Thanks to Don Hauser for allowing me to use this extract from his book “Printers of the Streets and Lanes of Melbourne” which he designed and typeset at his Nondescript Press. Unfortunately for us, but fortunately for Don, the original limited edition print run of 1,000 copies entirely sold out and the book is no longer for sale.
W G Anderson was apprenticed to Brown and Prior. He later worked in New Zealand but returned in the early 1920s to work for them again.
The firm began producing books probably at Anderson’s direction. In the early 1930s Anderson was invited to become a partner and Brown Prior Anderson moved to a new four storey factory at 430 Little Bourke Street.
Brown and Prior retired but F Brown continued as landlord of the property that had become Printcraft House.
When the firm became seriously involved in book production in the 1930s, Miehle letterpress machines and several Linotypes were installed. Total staffing exceeded 100 people — the bindery alone employed 30 people for soft cover and case bound books.

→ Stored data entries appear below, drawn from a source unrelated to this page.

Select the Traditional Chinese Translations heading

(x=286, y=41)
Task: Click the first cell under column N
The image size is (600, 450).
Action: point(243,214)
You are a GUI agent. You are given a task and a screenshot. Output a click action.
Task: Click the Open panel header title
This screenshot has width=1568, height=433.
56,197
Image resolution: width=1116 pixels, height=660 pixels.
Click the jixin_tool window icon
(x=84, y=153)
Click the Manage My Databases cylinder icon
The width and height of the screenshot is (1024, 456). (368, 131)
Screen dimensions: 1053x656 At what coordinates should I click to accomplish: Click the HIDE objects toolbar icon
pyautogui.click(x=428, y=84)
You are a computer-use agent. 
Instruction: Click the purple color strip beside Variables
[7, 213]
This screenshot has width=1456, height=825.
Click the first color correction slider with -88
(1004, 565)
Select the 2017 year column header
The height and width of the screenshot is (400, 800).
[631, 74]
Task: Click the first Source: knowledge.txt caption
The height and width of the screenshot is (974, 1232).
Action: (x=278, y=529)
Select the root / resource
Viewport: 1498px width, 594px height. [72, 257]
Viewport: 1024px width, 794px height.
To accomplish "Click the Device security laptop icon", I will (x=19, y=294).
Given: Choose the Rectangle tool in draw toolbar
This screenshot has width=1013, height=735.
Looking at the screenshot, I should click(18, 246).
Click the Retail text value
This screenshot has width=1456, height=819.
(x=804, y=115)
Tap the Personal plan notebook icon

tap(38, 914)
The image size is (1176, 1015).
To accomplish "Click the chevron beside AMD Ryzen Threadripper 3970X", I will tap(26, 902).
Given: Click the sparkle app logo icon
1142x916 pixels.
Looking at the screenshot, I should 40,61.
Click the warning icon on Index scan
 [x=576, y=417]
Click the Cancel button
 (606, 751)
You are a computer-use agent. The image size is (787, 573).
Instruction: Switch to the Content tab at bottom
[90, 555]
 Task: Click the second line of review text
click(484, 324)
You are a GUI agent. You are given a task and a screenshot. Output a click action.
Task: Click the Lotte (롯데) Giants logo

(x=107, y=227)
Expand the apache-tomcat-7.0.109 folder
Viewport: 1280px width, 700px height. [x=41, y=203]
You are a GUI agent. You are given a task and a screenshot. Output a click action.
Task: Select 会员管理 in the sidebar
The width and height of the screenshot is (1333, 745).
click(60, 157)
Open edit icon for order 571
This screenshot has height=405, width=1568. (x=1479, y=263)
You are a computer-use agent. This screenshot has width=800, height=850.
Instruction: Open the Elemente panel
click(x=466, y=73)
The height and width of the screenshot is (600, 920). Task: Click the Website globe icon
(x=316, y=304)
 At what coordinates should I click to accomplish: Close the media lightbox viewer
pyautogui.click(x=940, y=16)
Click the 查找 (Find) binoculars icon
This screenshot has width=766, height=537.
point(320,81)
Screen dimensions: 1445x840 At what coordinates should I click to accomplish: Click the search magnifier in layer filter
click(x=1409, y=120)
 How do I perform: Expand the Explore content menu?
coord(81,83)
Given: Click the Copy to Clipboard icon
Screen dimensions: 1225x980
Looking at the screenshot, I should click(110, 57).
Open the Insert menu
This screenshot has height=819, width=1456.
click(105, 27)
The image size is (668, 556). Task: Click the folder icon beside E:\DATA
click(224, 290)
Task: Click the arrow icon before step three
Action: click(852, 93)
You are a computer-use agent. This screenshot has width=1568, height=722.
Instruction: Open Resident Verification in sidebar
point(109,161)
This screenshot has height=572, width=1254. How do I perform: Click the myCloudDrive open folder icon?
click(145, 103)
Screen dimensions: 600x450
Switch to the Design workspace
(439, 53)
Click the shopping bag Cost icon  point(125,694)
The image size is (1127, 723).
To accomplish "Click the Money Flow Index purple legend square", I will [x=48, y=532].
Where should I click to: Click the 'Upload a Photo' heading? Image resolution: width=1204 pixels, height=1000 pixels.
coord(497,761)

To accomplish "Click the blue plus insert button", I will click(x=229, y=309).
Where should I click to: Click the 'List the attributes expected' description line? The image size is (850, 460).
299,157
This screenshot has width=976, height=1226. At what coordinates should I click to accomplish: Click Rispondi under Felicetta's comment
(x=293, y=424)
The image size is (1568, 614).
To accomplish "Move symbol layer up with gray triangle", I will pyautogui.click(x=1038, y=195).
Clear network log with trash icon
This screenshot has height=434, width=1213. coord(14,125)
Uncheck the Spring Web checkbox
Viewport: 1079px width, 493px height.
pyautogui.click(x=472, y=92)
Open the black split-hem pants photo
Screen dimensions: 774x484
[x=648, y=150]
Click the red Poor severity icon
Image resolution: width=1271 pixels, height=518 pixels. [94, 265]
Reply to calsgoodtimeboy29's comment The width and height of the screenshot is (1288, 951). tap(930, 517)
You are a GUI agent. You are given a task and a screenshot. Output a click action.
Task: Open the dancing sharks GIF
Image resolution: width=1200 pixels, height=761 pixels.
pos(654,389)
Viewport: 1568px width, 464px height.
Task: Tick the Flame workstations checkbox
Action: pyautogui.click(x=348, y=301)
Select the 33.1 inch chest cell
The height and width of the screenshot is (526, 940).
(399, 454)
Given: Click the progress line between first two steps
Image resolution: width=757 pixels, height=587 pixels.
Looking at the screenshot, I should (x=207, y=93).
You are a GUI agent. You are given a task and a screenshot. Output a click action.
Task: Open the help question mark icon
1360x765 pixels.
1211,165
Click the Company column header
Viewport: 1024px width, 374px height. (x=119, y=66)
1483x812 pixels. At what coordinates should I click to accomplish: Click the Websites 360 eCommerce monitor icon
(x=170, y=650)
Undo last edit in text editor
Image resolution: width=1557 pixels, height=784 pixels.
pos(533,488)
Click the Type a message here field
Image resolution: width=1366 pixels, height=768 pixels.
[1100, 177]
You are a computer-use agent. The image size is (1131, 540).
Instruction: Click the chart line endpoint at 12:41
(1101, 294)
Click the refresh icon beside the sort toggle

The four storey building was serviced by a water-driven lift that descended much faster with a load of paper or type metal and made production a nightmare. The decision by the Melbourne City Council to phase out the hydraulic water lift service was the primary motivating factor behind the move to 5 Evans Street, Burwood in 1966 and a timely opportunity to change to photo-typesetting and offset printing in the early 1970s.